As a result of the perceived discrimination at the hands of Messrs. Zinser and Mullan, plaintiff brought the instant action against defendants in April 1998. Plaintiff also contends that after she brought this suit defendants retaliated against her by diminishing her duties and her bonuses. In response to plaintiff's failure to promote allegation, defendants contend that plaintiff never applied for the joint production positions Mr. Mullan occupied, was not qualified for those positions, and did not fit DPW's criteria for promotion to a vice-president's position. Moreover, defendants argue that the retaliatory actions of which plaintiff complains are not materially adverse and that some of them even predate her filing of this lawsuit. Finally, defendants assert that plaintiff has not presented sufficient evidence of discriminatory treatment to support her hostile work environment claim.

 

DISCUSSION

A court may grant summary judgment only if it determines that there are no genuine issues of material fact based on a review of the pleadings, depositions, answers to interrogatories, admissions on file and affidavits. See Fed.R.Civ.P. 56(c). The moving party bears the burden of demonstrating the absence of a genuine issue of material fact. See Celotex Corp. v. Catrett, 477 U.S. 317, 323, 106 S. Ct. 2548, 91 L. Ed. 2d 265 (1986).

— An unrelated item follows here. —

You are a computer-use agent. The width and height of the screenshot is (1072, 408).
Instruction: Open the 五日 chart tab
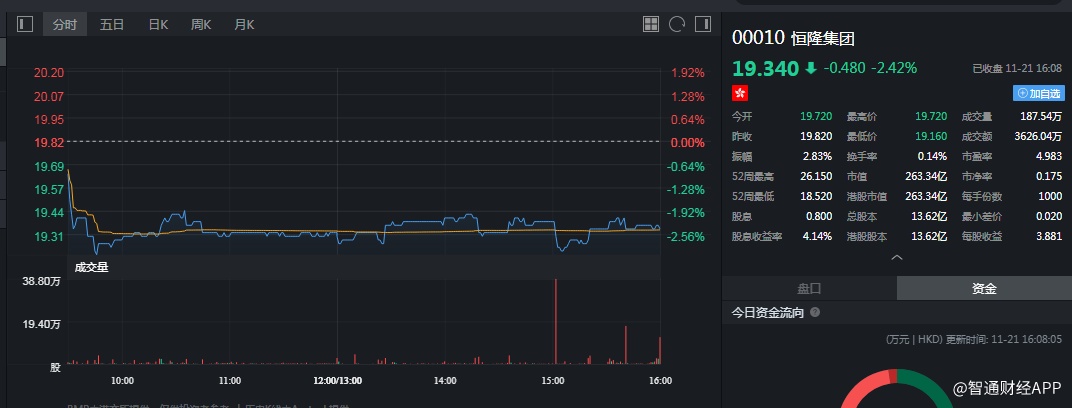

When ruling on a summary judgment motion, a court must construe the facts in the light most favorable to the nonmoving party and must resolve all ambiguities and draw all reasonable inferences against the moving party. See Anderson v. Liberty Lobby, Inc., 477 U.S. 242, 255, 106 S. Ct. 2505, 91 L. Ed. 2d 202 (1986). If no genuine issue as to any material fact exists, the moving party is entitled to summary judgment as a matter of law. See Celotex, 477 U.S. at 323, 106 S. Ct. 2548.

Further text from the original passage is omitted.